:: INSTRUCTIONS TO FOLLOW ::
Word for word, copy the line containing "Select the first" and every line after it in the records below, leaving pictures out.

(Stored records)
────────────────

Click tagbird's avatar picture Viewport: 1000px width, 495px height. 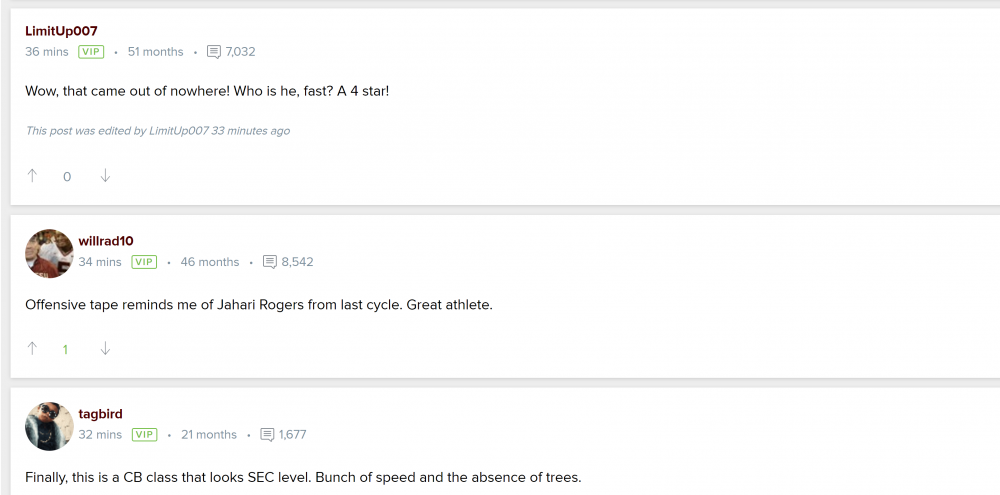pyautogui.click(x=49, y=426)
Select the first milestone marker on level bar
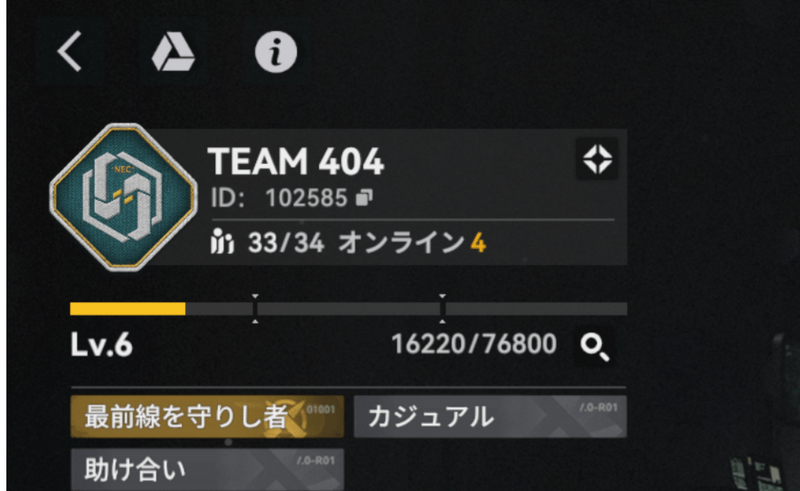Image resolution: width=800 pixels, height=491 pixels. pos(255,309)
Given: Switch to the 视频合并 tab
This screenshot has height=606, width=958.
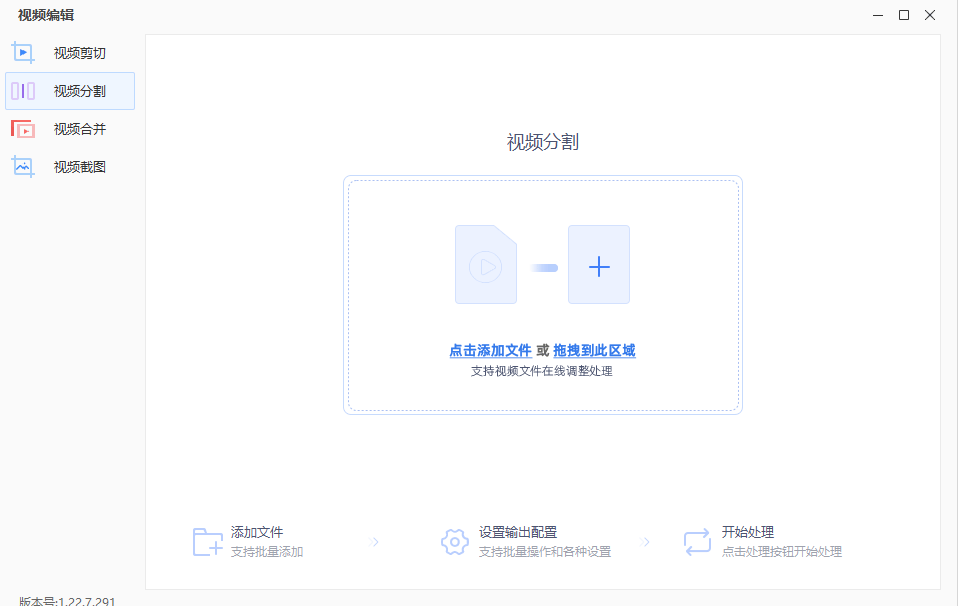Looking at the screenshot, I should click(x=67, y=128).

────────────────

:: RESPONSE FOR THIS EXERCISE ::
Select the first milestone marker on level bar
Image resolution: width=800 pixels, height=491 pixels. pos(255,309)
Given: Switch to the 视频合并 tab
This screenshot has height=606, width=958.
Looking at the screenshot, I should click(x=67, y=128).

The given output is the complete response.